▸ **TASK DESCRIPTION**: Could each entry below be printed again exactly as given?

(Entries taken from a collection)
※
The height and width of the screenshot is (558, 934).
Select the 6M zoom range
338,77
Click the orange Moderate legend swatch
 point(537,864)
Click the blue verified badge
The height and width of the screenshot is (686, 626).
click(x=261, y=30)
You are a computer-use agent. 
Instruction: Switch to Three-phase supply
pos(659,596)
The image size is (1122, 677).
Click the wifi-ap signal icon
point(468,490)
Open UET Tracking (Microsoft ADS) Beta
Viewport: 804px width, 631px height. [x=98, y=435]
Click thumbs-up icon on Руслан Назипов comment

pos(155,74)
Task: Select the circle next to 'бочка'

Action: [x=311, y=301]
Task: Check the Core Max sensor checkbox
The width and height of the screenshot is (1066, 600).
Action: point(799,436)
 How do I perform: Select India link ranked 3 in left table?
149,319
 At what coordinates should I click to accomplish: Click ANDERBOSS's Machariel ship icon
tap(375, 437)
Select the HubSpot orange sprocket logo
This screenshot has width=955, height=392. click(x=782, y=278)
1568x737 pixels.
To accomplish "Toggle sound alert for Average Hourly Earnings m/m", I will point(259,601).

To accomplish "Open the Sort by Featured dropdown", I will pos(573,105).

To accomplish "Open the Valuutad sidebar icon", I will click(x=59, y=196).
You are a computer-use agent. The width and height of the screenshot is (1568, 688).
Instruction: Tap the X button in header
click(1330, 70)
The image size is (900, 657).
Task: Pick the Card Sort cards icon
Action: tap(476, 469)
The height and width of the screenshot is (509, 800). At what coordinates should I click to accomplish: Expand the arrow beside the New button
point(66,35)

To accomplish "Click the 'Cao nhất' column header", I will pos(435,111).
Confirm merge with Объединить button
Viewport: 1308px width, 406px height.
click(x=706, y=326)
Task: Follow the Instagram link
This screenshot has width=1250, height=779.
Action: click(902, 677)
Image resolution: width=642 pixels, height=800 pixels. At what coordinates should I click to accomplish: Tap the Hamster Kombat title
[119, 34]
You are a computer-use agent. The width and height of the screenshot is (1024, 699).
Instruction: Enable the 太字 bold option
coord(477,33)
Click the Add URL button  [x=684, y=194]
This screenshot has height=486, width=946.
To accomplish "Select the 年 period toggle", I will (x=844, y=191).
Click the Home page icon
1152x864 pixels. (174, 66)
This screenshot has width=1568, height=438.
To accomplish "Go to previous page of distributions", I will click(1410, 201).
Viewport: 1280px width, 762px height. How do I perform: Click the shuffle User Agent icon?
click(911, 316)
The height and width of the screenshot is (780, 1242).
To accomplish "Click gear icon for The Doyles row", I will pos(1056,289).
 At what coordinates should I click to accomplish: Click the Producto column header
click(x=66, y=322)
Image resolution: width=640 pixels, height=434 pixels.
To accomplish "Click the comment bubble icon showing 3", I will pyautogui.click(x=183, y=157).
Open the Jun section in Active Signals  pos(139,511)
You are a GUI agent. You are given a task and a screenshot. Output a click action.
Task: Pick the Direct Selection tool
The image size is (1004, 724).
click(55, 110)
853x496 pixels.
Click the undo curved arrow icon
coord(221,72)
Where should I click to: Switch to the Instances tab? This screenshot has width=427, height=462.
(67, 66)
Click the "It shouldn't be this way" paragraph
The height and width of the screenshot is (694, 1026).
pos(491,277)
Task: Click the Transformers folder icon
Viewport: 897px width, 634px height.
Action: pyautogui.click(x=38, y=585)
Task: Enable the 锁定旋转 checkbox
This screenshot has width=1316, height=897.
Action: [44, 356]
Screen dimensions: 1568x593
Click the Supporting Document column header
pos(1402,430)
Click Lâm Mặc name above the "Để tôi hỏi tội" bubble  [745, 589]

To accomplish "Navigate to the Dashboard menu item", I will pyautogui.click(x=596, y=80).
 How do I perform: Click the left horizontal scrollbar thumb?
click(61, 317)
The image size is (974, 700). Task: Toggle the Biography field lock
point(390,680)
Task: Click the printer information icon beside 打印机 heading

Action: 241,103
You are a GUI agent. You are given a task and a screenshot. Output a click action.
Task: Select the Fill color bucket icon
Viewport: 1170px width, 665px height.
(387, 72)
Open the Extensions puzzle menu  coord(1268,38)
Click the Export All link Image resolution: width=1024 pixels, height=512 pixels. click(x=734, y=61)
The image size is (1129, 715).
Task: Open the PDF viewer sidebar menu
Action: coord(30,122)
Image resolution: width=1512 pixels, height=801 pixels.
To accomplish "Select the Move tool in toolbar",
※
▸ **RESPONSE TO THIS EXERCISE**:
The height and width of the screenshot is (558, 934).
Select the 6M zoom range
338,77
Click the orange Moderate legend swatch
 point(537,864)
Click the blue verified badge
The height and width of the screenshot is (686, 626).
click(x=261, y=30)
You are a computer-use agent. 
Instruction: Switch to Three-phase supply
pos(659,596)
The image size is (1122, 677).
Click the wifi-ap signal icon
point(468,490)
Open UET Tracking (Microsoft ADS) Beta
Viewport: 804px width, 631px height. [x=98, y=435]
Click thumbs-up icon on Руслан Назипов comment

pos(155,74)
Task: Select the circle next to 'бочка'

Action: [x=311, y=301]
Task: Check the Core Max sensor checkbox
The width and height of the screenshot is (1066, 600).
Action: point(799,436)
 How do I perform: Select India link ranked 3 in left table?
149,319
 At what coordinates should I click to accomplish: Click ANDERBOSS's Machariel ship icon
tap(375, 437)
Select the HubSpot orange sprocket logo
This screenshot has width=955, height=392. click(x=782, y=278)
1568x737 pixels.
To accomplish "Toggle sound alert for Average Hourly Earnings m/m", I will point(259,601).

To accomplish "Open the Sort by Featured dropdown", I will pos(573,105).

To accomplish "Open the Valuutad sidebar icon", I will click(x=59, y=196).
You are a computer-use agent. The width and height of the screenshot is (1568, 688).
Instruction: Tap the X button in header
click(1330, 70)
The image size is (900, 657).
Task: Pick the Card Sort cards icon
Action: tap(476, 469)
The height and width of the screenshot is (509, 800). At what coordinates should I click to accomplish: Expand the arrow beside the New button
point(66,35)

To accomplish "Click the 'Cao nhất' column header", I will pos(435,111).
Confirm merge with Объединить button
Viewport: 1308px width, 406px height.
click(x=706, y=326)
Task: Follow the Instagram link
This screenshot has width=1250, height=779.
Action: click(902, 677)
Image resolution: width=642 pixels, height=800 pixels. At what coordinates should I click to accomplish: Tap the Hamster Kombat title
[119, 34]
You are a computer-use agent. The width and height of the screenshot is (1024, 699).
Instruction: Enable the 太字 bold option
coord(477,33)
Click the Add URL button  [x=684, y=194]
This screenshot has height=486, width=946.
To accomplish "Select the 年 period toggle", I will (x=844, y=191).
Click the Home page icon
1152x864 pixels. (174, 66)
This screenshot has width=1568, height=438.
To accomplish "Go to previous page of distributions", I will click(1410, 201).
Viewport: 1280px width, 762px height. How do I perform: Click the shuffle User Agent icon?
click(911, 316)
The height and width of the screenshot is (780, 1242).
To accomplish "Click gear icon for The Doyles row", I will pos(1056,289).
 At what coordinates should I click to accomplish: Click the Producto column header
click(x=66, y=322)
Image resolution: width=640 pixels, height=434 pixels.
To accomplish "Click the comment bubble icon showing 3", I will pyautogui.click(x=183, y=157).
Open the Jun section in Active Signals  pos(139,511)
You are a GUI agent. You are given a task and a screenshot. Output a click action.
Task: Pick the Direct Selection tool
The image size is (1004, 724).
click(55, 110)
853x496 pixels.
Click the undo curved arrow icon
coord(221,72)
Where should I click to: Switch to the Instances tab? This screenshot has width=427, height=462.
(67, 66)
Click the "It shouldn't be this way" paragraph
The height and width of the screenshot is (694, 1026).
pos(491,277)
Task: Click the Transformers folder icon
Viewport: 897px width, 634px height.
Action: pyautogui.click(x=38, y=585)
Task: Enable the 锁定旋转 checkbox
This screenshot has width=1316, height=897.
Action: [44, 356]
Screen dimensions: 1568x593
Click the Supporting Document column header
pos(1402,430)
Click Lâm Mặc name above the "Để tôi hỏi tội" bubble  [745, 589]

To accomplish "Navigate to the Dashboard menu item", I will pyautogui.click(x=596, y=80).
 How do I perform: Click the left horizontal scrollbar thumb?
click(61, 317)
The image size is (974, 700). Task: Toggle the Biography field lock
point(390,680)
Task: Click the printer information icon beside 打印机 heading

Action: 241,103
You are a GUI agent. You are given a task and a screenshot. Output a click action.
Task: Select the Fill color bucket icon
Viewport: 1170px width, 665px height.
(387, 72)
Open the Extensions puzzle menu  coord(1268,38)
Click the Export All link Image resolution: width=1024 pixels, height=512 pixels. click(x=734, y=61)
The image size is (1129, 715).
Task: Open the PDF viewer sidebar menu
Action: coord(30,122)
Image resolution: width=1512 pixels, height=801 pixels.
To accomplish "Select the Move tool in toolbar",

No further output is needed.